▶ [Estratto scelto]
──────

A cosa serve raccontare la propria storia? E perché è importante farlo attraverso la propria arte? Molto spesso navigando nel web, viene consigliato a chi utilizza i social media e in particolare Instagram, di raccontare la propria storia, il problema è che si dà per scontato che tutti sappiano farlo e che sappiano a cosa serve raccontarsi.
Intanto non possiamo dare per scontato un aspetto fondamentale del raccontarsi, ovvero che non tutte le persone abbiano raggiunto una consapevolezza tale da permettere loro di esporsi liberamente e prendere posizione sui social senza preoccuparsi del giudizio altrui.
Il primo step da fare quindi è proprio questo: superare – o come dico sempre,  imparare a convivere con – il timore di essere giudicati dagli altri e ahimè non ci sono scorciatoie o magie mistiche per imparare a farlo se non buttarsi e provare! Il mio motto è ‘’fallo anche se hai paura!” Tuttavia nel farlo dobbiamo tenere di conto dei nostri tempi, iniziare a raccontarsi gradualmente e non dobbiamo sentirci costretti a parlare di aspetti del nostro vissuto che riteniamo essere particolarmente intimi. Possiamo farlo selezionando solo le parti della nostra storia che siamo pronti a condividere, questa è una scelta del tutto legittima!
Questo non significa appunto divulgare tutta la nostra privacy online, significa scegliere in modo selettivo quali aspetti della nostra esperienza e del nostro carattere vogliamo mostrare perché ogni cosa che diciamo, ogni azione che facciamo attraverso i social, contribuisce a generare nelle persone la percezione che hanno di noi.

──────

▶ [Registrazioni]
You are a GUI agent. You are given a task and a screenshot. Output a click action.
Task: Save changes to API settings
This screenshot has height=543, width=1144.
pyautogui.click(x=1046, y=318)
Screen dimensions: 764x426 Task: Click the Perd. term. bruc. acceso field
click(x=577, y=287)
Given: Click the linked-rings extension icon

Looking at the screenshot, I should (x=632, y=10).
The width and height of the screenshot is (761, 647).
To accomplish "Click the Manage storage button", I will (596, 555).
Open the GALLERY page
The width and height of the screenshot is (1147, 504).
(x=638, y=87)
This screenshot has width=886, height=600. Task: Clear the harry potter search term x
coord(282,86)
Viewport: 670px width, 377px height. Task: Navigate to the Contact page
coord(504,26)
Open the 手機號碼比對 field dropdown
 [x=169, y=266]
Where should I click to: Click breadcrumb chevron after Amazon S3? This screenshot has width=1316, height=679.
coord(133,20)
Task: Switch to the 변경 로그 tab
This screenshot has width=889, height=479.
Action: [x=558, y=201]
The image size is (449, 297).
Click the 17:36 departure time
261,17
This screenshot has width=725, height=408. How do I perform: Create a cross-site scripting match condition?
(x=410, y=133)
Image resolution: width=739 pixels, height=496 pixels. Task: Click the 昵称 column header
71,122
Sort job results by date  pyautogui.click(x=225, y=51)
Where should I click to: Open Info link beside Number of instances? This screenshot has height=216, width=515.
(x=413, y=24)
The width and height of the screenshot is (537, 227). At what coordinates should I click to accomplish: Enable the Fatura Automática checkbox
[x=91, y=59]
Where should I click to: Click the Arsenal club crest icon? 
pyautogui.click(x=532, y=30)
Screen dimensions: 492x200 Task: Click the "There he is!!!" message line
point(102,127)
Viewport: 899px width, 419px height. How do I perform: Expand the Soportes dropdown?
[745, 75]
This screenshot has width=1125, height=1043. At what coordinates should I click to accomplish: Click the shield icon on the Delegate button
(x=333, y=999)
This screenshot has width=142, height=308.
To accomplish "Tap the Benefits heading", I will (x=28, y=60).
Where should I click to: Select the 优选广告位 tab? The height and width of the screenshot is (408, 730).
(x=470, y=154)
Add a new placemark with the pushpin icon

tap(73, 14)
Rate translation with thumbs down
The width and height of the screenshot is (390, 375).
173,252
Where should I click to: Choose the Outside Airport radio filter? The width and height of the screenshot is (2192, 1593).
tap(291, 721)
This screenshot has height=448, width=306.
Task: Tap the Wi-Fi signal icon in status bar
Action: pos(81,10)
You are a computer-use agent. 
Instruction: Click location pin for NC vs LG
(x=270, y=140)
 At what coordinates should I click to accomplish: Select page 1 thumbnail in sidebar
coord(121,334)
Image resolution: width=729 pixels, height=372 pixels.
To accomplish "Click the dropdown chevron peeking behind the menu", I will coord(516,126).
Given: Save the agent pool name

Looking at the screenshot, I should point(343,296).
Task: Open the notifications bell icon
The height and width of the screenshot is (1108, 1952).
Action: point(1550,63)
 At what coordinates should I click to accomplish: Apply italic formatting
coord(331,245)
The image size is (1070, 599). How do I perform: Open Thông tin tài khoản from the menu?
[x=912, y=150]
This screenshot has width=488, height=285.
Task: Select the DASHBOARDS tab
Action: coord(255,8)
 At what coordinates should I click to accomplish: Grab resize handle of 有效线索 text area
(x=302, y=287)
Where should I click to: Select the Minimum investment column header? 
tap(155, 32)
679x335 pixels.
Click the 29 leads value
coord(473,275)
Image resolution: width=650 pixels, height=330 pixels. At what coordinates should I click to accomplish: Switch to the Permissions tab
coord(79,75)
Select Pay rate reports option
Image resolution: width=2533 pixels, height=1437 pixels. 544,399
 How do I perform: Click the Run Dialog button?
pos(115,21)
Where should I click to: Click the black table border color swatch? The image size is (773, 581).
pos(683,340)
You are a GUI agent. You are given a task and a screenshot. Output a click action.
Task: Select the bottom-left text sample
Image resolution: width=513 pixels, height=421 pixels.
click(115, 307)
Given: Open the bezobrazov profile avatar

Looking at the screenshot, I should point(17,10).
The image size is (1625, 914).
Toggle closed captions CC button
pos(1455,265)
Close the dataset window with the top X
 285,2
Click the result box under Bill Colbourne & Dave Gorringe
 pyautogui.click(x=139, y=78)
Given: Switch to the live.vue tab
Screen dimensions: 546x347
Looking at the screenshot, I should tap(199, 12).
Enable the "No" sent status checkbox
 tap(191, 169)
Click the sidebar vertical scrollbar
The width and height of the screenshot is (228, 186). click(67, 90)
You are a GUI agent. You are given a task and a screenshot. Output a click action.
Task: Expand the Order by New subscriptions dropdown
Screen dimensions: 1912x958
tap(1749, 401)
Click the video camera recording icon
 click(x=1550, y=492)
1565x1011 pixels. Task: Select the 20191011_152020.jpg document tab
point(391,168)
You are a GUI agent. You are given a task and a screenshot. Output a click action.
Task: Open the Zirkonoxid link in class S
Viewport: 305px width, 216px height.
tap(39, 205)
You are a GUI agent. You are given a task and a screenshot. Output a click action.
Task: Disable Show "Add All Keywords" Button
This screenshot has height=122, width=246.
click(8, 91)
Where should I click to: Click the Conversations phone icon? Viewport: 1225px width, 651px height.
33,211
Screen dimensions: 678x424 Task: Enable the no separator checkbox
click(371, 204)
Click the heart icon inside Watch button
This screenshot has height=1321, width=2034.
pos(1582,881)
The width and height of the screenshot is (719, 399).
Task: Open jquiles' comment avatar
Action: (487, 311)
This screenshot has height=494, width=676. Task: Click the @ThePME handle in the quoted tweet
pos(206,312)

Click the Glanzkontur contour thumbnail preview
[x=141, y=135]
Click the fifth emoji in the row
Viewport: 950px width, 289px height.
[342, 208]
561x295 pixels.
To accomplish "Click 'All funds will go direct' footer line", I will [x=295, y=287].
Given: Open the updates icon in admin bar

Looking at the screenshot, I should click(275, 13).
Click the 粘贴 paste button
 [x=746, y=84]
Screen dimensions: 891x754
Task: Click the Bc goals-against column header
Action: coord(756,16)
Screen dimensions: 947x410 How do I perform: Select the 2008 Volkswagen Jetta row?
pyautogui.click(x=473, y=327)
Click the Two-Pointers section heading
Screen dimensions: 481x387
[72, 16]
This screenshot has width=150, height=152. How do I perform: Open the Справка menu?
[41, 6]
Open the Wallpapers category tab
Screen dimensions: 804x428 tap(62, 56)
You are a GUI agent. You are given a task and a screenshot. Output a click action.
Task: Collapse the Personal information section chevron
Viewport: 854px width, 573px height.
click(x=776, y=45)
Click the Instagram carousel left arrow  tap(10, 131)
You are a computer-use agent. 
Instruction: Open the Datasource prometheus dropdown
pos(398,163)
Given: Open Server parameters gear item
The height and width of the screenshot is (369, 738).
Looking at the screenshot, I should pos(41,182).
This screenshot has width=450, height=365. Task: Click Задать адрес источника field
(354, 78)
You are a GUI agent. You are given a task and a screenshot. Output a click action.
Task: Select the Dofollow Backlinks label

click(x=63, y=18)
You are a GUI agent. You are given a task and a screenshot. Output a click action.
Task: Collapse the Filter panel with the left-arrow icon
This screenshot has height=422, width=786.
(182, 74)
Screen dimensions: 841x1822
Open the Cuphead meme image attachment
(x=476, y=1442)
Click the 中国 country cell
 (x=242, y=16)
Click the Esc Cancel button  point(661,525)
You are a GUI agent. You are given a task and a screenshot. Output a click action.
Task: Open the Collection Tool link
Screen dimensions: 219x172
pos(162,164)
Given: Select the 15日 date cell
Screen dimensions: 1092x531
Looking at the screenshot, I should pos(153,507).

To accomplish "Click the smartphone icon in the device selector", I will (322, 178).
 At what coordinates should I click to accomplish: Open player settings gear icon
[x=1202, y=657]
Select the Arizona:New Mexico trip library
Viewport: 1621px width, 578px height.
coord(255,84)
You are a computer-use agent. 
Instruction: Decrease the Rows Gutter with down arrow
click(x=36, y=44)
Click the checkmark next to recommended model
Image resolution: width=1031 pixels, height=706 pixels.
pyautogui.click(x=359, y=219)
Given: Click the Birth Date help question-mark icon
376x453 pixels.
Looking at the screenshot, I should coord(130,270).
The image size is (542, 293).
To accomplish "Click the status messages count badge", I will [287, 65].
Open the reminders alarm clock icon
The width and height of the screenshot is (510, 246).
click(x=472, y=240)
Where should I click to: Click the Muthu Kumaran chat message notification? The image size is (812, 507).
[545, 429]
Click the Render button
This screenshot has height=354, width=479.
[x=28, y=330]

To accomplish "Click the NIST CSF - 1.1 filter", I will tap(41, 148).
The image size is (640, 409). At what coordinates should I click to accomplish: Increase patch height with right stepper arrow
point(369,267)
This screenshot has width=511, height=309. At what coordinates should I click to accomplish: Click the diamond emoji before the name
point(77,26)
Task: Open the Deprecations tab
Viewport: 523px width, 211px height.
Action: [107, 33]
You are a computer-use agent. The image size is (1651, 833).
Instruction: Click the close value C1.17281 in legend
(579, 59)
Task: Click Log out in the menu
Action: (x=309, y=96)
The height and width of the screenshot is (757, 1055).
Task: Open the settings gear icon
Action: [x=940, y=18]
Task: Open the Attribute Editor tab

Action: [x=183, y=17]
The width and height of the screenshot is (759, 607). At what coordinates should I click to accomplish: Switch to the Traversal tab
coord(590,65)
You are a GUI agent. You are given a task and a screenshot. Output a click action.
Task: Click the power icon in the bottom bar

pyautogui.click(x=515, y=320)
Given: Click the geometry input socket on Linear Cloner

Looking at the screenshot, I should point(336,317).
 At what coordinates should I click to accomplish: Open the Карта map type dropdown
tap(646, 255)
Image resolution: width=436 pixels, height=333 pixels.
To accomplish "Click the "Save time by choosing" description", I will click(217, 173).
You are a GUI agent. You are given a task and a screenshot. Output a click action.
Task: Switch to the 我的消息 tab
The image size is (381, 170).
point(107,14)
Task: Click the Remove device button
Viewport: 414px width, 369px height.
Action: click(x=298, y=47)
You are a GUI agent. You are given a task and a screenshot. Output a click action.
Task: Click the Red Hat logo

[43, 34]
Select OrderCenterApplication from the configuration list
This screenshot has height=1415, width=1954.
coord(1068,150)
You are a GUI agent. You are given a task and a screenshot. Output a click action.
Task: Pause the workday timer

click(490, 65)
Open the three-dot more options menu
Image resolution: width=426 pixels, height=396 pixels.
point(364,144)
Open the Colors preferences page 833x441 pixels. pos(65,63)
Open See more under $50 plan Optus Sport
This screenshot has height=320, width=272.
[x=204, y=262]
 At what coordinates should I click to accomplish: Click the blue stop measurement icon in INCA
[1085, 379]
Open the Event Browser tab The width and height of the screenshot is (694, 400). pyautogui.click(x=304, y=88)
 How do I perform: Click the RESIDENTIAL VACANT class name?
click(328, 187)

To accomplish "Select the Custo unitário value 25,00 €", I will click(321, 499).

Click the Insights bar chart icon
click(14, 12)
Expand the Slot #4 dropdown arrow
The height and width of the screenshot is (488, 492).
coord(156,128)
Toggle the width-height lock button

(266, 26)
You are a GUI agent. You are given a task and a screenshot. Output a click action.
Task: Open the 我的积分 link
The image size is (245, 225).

──────

▶ [Cosa fare]
Prosegui l'estratto sul raccontare la propria storia sui social a partire dal punto in cui si interrompe. Le registrazioni non hanno alcun legame con l'estratto.

▶ [Risposta scritta]
Per tanto non mostreremo mai il peggio di noi! Che non significa mostrare solo il meglio ma significa proteggere con sano senso del pudore quegli aspetti del proprio carattere, o azioni tali che potrebbe farci perdere di credibilità ad esempio:

  • piangere in video
  • fingere di provare un’emozione- fingere di commuoversi come un attore solo per catturare l’attenzione
  • fare scenate nelle storie

Mostrare emozioni fuori controllo o volutamente recitate all’interno dei social è controproducente se vogliamo utilizzarli in modo professionale. Un conto è essere fuori con gli amici e dare libero sfogo alla nostra emotività, un conto è farlo con la propria community online. E’ come andare in un luogo di lavoro e dare di matto di fronte al capo. Risultato: il capo non ci prenderà più sul serio.
Tuttavia, si parla tanto di autenticità e secondo queste osservazioni qualcuno potrebbe giustamente domandarsi ‘’ma se io censuro questi aspetti di me, non risulterò falso?’’ In realtà no, perché nel’esporsi sui social, nella misura da noi scelta, non dobbiamo seguire un copione e interpretare un personaggio, semplicemente si tratta di essere se stessi avendo rispetto della sfera intima e privata. Per tanto un conto è mostrare appunto atteggiamenti fuori controllo, un conto è invece raccontare ad esempio esperienze negative, le nostre difficoltà sul lavoro, esperienze che ci hanno ferito, deluso, ed eventuali fallimenti. Questo perché la perfezione non esiste e se mostriamo solo i nostri successi e la ‘’vastità’’ del nostro talento, allora sì, che risulteremo falsi. La vita reale è fatta anche di momenti no, tutti noi abbiamo delle insicurezze e fragilità, parlarne senza fare scenate ma aprendosi alla community, ci permetterà di essere visti per ciò che siamo: delle persona reali che come tutti affrontano e accettano i propri ostacoli e non li nascondono sotto il tappeto per sembrare chissà chi.
Fatta questa premessa da dove si parte per raccontarsi e come facciamo a farlo nel modo più genuino e autentico possibile? Senza ingannare le persone?
Innanzi tutto, spesso dietro alla difficoltà del raccontarsi ci sono frasi del tipo ‘’non so cosa dire, la mia vita è monotona, non ho niente da raccontare, a nessuno interessa ciò che ho da dire’’, ma questo avviene perché spesso siamo noi i primi a non avere piena consapevolezza del nostro vissuto e delle nostre esperienze. Quindi che si fa?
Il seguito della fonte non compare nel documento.